Não se sabe se a liminar teratológica será chancelada pela 2º Turma (ou pelo Plenário do Supremo), nem se produzirá os "efeitos secundários" ambicionados pelo magistrado, já que Lula é rancoroso — em 2019, Toffoli negou ao então presidiário mais famoso do Brasil o pedido de acompanhar o enterro do irmão Vavá —, mas seu despacho despachou para o lixo provas que reuniam a lista de políticos beneficiados por propina da Odebrecht e atribuiu à Lava-Jato o papel de "pau de arara do século XXI na caça a 'inocentes'". Como anotou Guzzo, o ministro e quem o leva a sério — a começar pelos colegas que o chamam de excelência — insistem todos os dias em tratar o Brasil como um país de idiotas.

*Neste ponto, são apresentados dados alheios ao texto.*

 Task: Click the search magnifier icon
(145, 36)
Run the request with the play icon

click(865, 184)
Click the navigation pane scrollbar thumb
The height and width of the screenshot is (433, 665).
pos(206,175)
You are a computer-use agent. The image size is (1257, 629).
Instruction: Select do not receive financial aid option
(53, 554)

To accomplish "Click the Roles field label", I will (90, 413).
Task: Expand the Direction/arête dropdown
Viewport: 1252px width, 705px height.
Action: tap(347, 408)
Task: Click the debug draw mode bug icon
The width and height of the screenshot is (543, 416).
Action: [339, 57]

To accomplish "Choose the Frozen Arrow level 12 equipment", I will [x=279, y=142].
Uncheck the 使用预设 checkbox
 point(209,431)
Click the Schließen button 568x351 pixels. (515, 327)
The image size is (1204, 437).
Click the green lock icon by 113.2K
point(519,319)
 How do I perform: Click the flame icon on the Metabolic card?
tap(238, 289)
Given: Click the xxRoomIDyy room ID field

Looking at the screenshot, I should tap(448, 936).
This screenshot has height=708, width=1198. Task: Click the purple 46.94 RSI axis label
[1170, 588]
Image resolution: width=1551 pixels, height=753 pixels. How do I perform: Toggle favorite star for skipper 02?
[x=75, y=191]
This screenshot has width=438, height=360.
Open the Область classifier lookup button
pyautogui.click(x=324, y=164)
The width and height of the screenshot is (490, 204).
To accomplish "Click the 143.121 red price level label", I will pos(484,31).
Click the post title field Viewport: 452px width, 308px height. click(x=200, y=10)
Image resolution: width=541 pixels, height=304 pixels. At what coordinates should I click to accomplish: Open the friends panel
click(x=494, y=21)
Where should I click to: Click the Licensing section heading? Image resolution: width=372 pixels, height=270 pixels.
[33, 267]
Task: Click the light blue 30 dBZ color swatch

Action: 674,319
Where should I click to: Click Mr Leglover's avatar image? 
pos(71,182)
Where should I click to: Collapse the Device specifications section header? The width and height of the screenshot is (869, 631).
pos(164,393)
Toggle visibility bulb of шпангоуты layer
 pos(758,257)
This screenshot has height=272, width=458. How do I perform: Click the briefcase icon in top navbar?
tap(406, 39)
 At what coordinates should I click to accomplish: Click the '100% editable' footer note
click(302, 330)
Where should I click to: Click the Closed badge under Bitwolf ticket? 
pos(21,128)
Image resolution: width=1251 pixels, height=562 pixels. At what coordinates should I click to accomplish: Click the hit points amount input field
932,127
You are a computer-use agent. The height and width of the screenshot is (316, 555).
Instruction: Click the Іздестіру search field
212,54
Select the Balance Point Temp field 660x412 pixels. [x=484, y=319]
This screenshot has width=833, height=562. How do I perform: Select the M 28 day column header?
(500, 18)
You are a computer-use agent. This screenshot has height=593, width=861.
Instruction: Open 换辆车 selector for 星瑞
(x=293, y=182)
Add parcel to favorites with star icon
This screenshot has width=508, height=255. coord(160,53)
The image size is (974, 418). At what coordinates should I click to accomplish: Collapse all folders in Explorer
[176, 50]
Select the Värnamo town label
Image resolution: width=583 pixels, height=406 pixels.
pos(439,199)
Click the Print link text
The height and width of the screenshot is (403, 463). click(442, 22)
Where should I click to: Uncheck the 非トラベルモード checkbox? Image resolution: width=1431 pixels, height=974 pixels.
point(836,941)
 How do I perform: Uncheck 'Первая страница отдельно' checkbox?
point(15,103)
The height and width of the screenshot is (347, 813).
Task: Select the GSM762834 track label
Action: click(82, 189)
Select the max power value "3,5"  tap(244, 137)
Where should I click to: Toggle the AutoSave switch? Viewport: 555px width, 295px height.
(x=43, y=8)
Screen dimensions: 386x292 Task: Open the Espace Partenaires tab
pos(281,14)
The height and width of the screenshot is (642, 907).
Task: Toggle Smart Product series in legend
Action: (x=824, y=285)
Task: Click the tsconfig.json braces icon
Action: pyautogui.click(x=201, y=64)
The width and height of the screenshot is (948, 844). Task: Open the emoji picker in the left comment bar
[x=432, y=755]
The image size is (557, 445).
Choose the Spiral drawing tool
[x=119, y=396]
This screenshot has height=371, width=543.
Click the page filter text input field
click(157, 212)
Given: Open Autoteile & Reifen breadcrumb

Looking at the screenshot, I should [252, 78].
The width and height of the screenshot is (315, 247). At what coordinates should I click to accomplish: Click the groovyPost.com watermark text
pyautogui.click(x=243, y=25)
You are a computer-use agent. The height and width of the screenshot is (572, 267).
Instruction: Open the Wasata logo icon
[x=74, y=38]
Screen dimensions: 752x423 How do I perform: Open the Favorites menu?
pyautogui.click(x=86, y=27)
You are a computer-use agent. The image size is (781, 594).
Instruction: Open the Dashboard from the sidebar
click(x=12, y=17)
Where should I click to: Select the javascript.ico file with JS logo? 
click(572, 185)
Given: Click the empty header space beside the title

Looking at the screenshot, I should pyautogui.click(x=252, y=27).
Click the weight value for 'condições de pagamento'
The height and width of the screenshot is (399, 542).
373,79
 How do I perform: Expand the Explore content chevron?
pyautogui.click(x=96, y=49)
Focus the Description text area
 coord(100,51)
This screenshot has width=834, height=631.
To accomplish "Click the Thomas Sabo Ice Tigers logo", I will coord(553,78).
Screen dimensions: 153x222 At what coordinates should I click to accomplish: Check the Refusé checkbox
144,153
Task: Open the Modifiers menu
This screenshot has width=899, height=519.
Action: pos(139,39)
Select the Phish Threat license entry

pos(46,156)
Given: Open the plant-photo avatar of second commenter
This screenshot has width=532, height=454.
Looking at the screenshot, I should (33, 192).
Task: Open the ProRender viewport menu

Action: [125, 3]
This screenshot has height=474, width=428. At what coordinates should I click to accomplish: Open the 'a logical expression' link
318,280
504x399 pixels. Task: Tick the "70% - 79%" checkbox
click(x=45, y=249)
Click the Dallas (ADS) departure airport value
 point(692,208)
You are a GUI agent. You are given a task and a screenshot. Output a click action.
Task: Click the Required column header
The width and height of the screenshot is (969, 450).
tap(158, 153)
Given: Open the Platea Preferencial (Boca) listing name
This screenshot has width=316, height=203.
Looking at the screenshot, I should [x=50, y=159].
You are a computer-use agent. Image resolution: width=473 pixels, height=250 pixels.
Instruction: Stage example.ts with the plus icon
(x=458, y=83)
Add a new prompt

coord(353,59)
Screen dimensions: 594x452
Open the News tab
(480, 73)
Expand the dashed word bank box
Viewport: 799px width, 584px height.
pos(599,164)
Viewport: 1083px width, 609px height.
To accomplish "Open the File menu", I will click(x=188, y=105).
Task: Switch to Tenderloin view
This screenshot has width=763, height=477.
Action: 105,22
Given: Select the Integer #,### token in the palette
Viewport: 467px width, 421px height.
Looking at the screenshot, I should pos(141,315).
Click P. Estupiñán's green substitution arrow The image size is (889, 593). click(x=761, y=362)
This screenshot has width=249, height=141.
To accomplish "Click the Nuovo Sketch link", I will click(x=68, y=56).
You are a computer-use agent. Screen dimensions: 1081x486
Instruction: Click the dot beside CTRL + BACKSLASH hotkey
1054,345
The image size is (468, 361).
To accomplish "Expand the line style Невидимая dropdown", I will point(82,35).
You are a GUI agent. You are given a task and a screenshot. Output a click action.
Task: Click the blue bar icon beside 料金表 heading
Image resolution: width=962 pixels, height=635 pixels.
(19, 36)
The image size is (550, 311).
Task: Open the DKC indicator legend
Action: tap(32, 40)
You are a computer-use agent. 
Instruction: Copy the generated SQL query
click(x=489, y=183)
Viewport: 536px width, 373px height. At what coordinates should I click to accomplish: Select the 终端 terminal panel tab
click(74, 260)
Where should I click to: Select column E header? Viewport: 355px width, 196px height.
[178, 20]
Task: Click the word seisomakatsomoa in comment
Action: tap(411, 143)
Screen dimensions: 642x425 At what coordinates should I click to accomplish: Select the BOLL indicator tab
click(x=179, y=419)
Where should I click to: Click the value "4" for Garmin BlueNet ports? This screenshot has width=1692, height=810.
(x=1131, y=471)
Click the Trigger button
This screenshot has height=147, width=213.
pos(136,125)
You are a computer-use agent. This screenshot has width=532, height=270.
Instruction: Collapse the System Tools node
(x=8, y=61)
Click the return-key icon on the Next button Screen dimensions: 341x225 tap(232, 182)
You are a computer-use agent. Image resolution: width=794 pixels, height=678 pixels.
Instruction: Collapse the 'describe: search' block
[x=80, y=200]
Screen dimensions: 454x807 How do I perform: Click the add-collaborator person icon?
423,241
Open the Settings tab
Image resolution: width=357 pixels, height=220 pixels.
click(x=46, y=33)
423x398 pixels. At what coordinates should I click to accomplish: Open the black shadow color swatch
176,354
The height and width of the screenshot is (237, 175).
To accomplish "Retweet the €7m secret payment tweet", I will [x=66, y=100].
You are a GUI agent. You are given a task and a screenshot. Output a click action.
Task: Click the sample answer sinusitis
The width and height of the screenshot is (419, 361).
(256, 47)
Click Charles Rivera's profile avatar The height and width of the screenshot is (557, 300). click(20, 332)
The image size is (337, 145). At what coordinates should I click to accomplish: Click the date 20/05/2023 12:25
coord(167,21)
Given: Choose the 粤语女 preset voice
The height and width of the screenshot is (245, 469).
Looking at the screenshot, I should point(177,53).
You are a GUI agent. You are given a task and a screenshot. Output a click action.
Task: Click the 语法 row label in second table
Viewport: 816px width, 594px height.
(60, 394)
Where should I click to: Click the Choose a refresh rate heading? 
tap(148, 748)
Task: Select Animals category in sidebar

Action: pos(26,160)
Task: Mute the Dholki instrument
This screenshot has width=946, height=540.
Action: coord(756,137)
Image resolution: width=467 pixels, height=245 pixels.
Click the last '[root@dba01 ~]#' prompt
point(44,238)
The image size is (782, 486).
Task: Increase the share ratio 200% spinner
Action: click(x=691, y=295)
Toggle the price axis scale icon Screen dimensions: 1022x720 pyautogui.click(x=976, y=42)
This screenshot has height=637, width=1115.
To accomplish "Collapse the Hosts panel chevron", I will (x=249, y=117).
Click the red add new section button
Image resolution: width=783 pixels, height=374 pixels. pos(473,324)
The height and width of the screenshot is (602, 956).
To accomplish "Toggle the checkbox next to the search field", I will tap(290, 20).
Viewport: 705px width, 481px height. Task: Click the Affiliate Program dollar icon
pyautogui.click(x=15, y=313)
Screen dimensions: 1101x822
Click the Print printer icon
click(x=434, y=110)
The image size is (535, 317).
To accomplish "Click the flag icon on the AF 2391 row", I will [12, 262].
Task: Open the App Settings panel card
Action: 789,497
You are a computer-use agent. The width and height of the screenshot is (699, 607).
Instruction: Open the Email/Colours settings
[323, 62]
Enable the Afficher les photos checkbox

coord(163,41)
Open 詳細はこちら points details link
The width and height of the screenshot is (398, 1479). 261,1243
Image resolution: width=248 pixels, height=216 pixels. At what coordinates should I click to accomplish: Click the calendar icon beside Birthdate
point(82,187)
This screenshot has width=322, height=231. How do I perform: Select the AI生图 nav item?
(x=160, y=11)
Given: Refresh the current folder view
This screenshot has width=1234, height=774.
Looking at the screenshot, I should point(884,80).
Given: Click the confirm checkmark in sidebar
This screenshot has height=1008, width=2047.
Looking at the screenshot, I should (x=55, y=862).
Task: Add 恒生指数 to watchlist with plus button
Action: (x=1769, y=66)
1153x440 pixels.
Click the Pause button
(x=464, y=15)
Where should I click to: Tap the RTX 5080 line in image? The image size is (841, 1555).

Esse é o fato da vida real, o resto é conversa fiada.
Na última sexta-feira, Lula viajou para Cuba e de lá seguirá rumo aos EUA, onde participará da Assembleia da ONU. Considerando que agora é moda apreender passaportes, talvez fosse o caso de confinar o petista aos limites do território nacional até o final do ano — não só para segurar um pouco o que ele, a mulher e o seu séquito estão torrando num cruzeiro de volta ao mundo "non stop" que já dura oito meses e é pago com o dinheiro de nossos impostos, mas também para interromper a sangria desatada de declarações cretinas que sua excelência começa a regurgitar tão logo põe os pés fora do país.
Em sua recente passagem pela Índia, Lula disse num único surto que "aqui vale “a lei brasileira”, e que prender Putin, como manda a lei internacional, seria desrespeitar nossa soberania. Lembrado de que existe uma ordem nesse sentido de um tribunal do qual o Brasil é Estado-membro, alegou desconhecer a existência do Tribunal Penal Internacional — que ele próprio citou expressamente em seu discurso de posse em 2003 e para o qual indicou uma juíza. Como a mirabolância fantasiosa pegou mal, ajuntou que o TPI é integrado exclusivamente por "bagrinhos" — qualificando como "menos desenvolvidos" 123 países, entre os quais a França, a Alemanha, a Itália e o Japão —, lembrou que EUA e China não são membros e (pasmem!) ameaçou retirar o Brasil do Estatuto de Roma. Depois de toda a merda que Bolsonaro vomitou durante seu abjeto desgoverno, a gente não precisava de mais esse vexame.
Volto rapidamente à teratologia de Toffoli, atribui-se a Sidarta Gautama — também conhecido como Buda — a máxima segundo a qual "três coisas não podem ser escondidas por muito tempo: o sol, a lua e a verdade". Com efeito, o poder detergente da luz mostrou que a narrativa do magistrado lulista, longe de ser uma comprovação técnica de supostas irregularidades da Lava-Jato, foi um ato político visando à reconciliação com Lula.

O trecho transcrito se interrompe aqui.